-- DATASET RECORDS --
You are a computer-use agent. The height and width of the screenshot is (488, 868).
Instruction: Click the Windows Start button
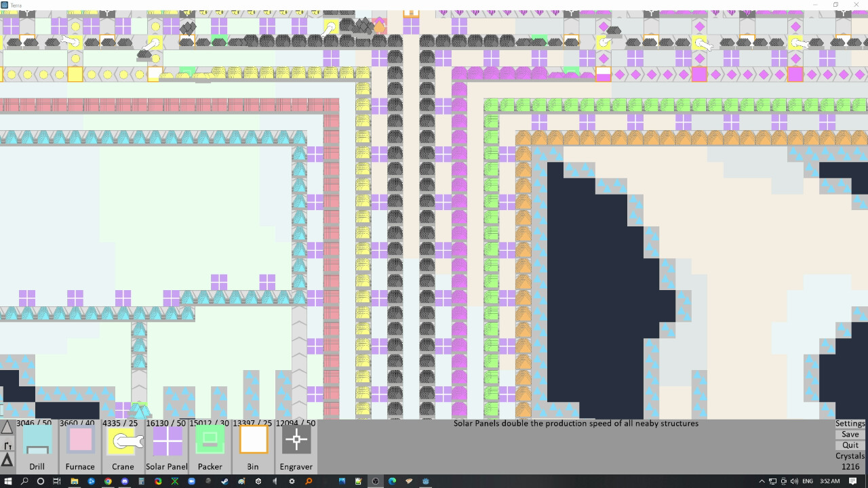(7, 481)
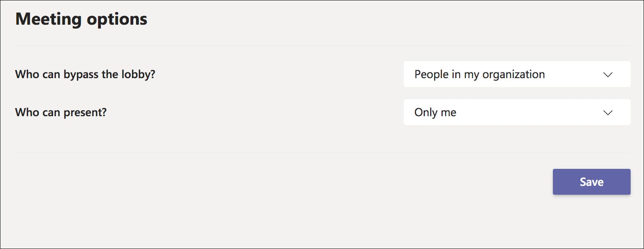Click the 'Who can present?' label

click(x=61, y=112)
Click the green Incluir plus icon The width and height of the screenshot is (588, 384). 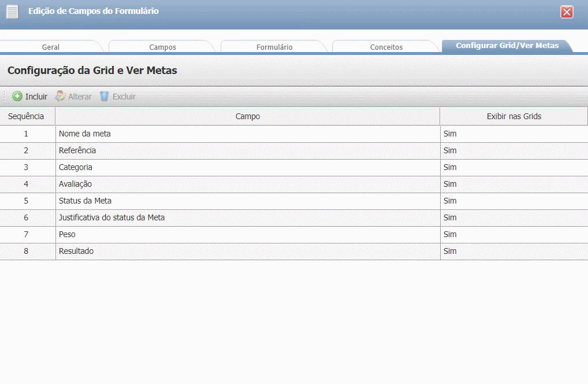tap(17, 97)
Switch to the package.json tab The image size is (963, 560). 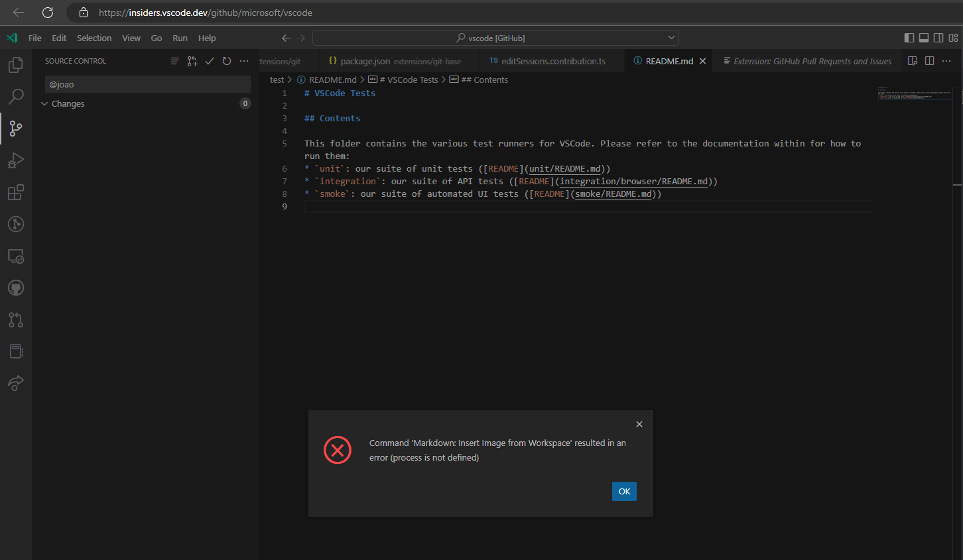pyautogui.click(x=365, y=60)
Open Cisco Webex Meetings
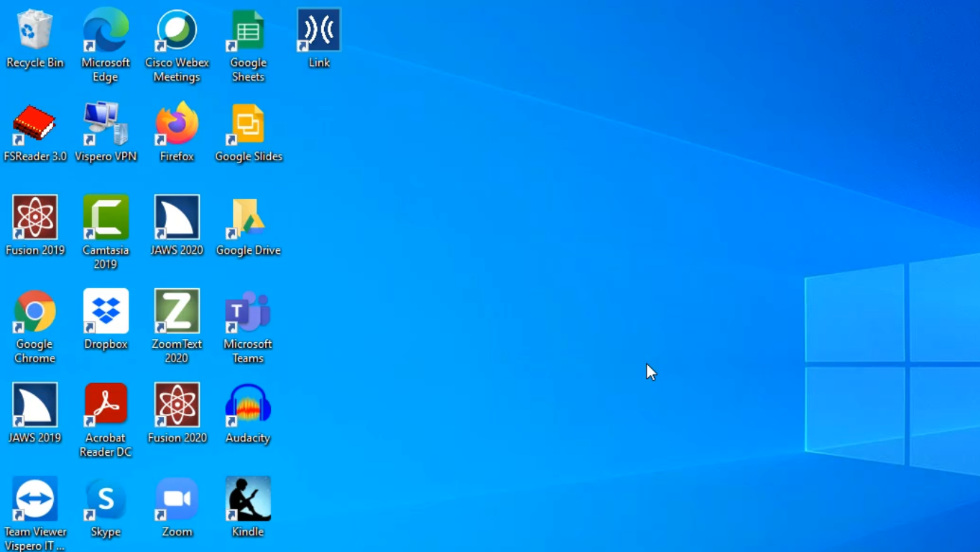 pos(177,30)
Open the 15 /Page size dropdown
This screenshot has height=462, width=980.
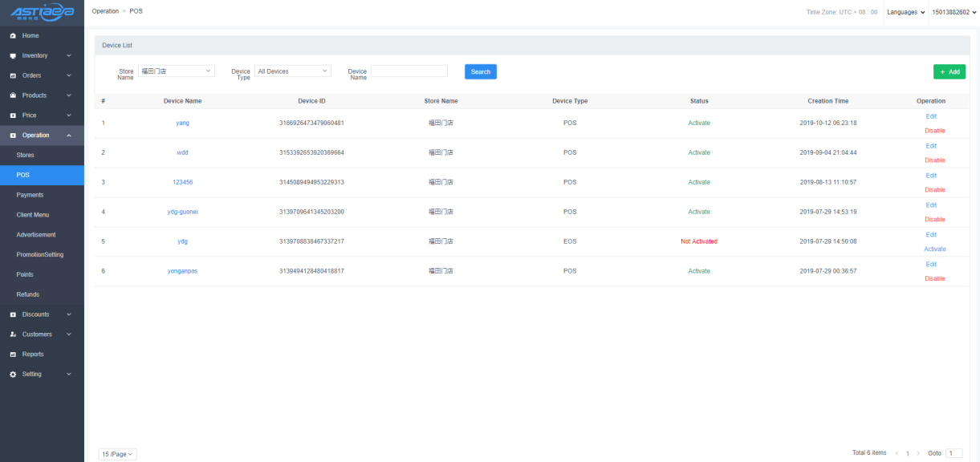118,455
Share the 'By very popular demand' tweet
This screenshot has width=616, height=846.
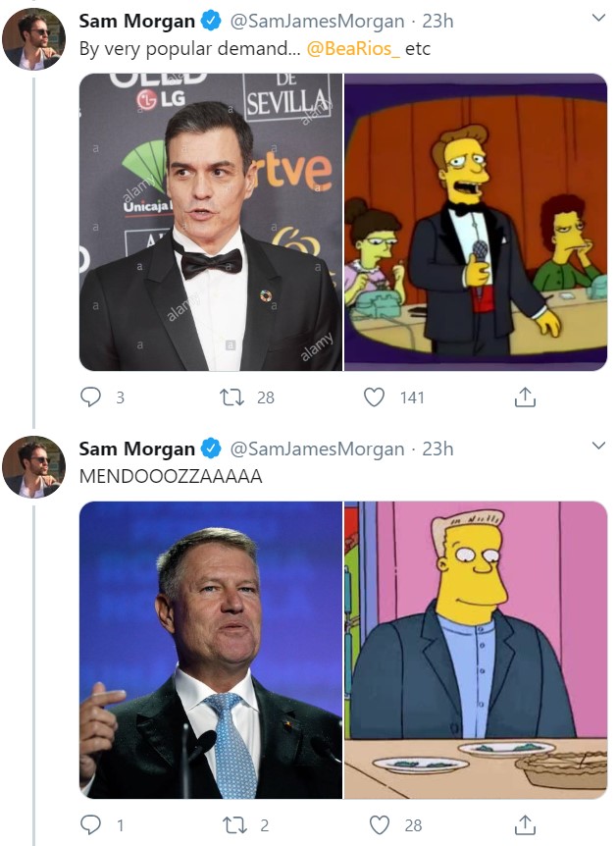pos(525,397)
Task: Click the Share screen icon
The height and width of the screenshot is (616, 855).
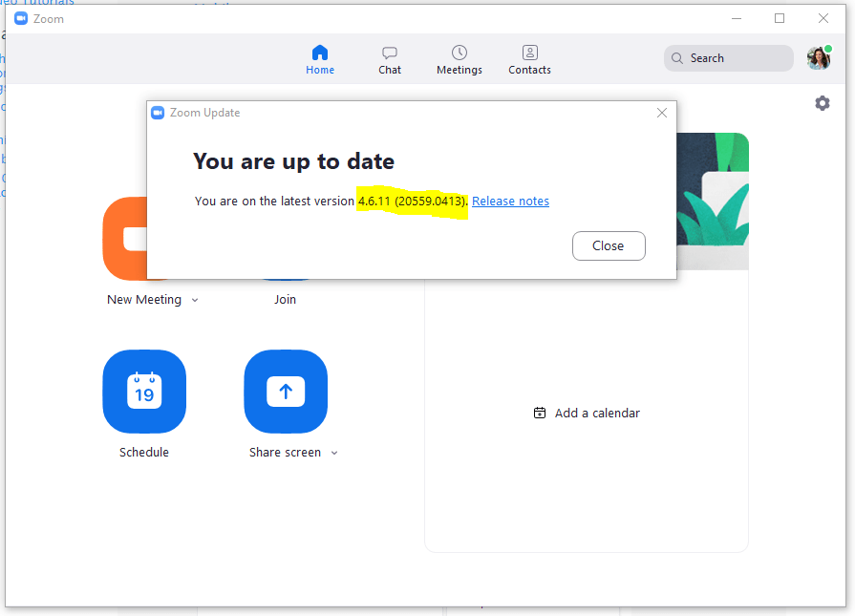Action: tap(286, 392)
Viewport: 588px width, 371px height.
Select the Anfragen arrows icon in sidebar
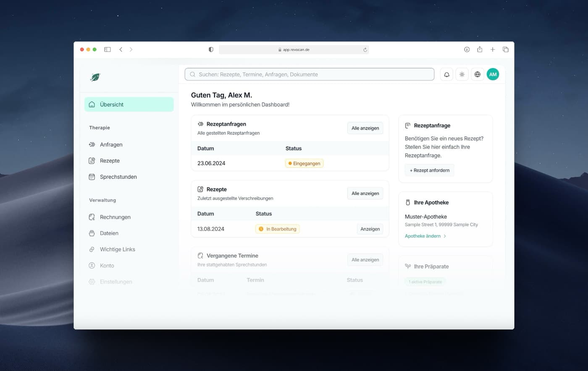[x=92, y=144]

==

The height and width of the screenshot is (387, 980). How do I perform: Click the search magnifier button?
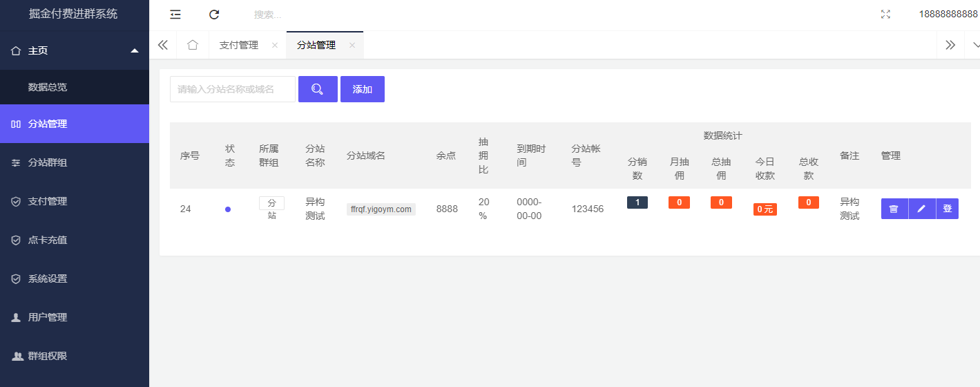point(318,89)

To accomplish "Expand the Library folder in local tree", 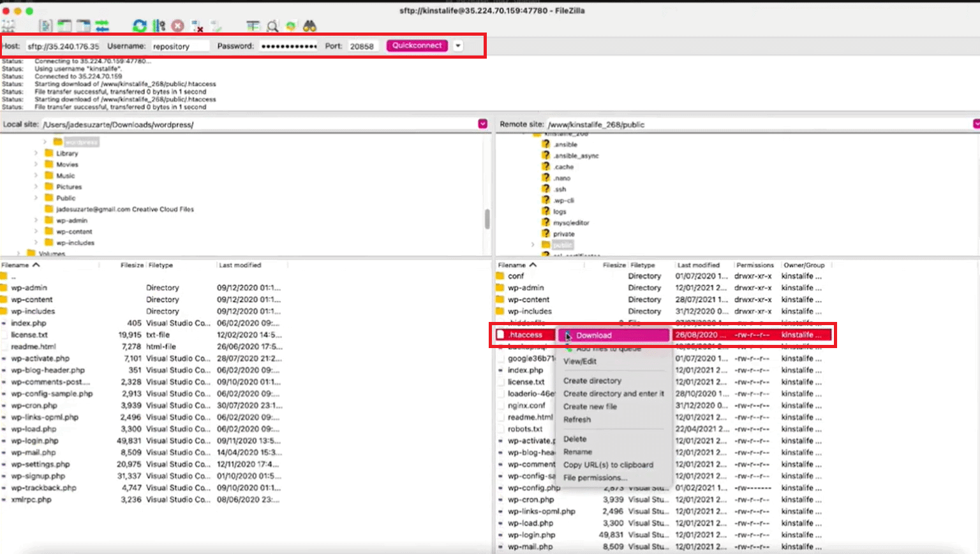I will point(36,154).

==

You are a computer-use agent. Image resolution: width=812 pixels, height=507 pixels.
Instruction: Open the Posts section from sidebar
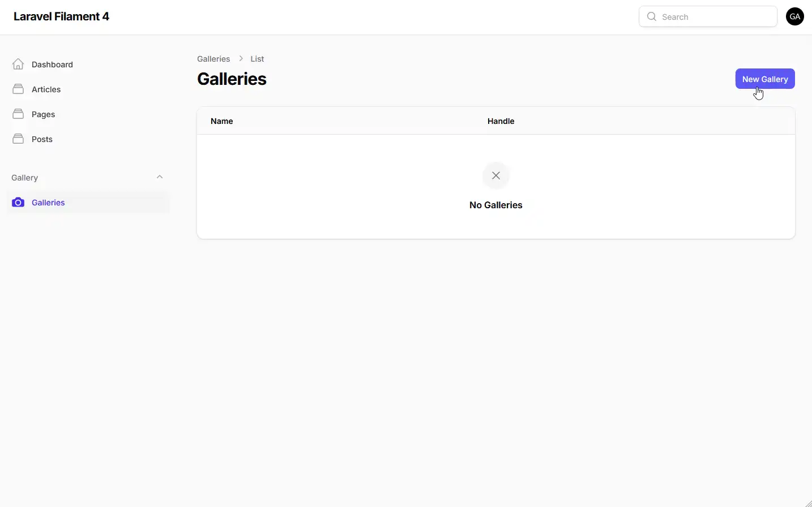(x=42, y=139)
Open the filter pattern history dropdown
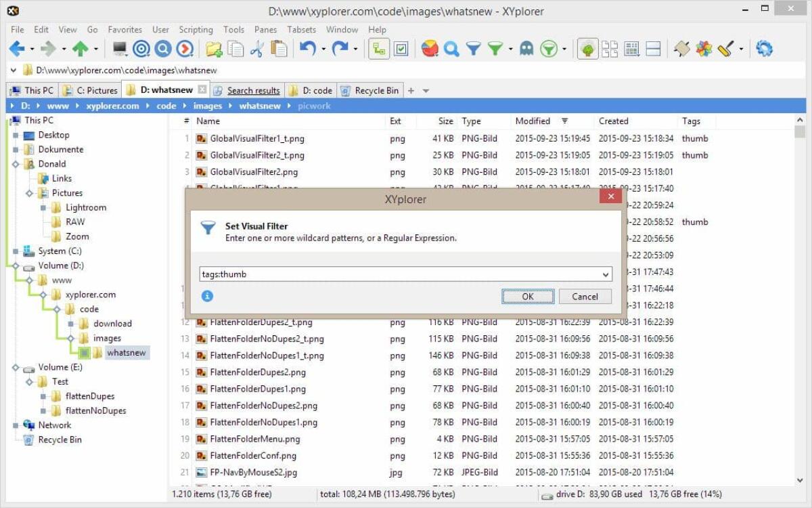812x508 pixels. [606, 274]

-- EXERCISE INSTRUCTIONS --
Every line of the entries above that includes "computer" should be copied.

-- ANSWER TO THE EXERCISE --
You are a computer-use agent. The height and width of the screenshot is (488, 868).
You are a computer-use agent. Image resolution: width=812 pixels, height=507 pixels.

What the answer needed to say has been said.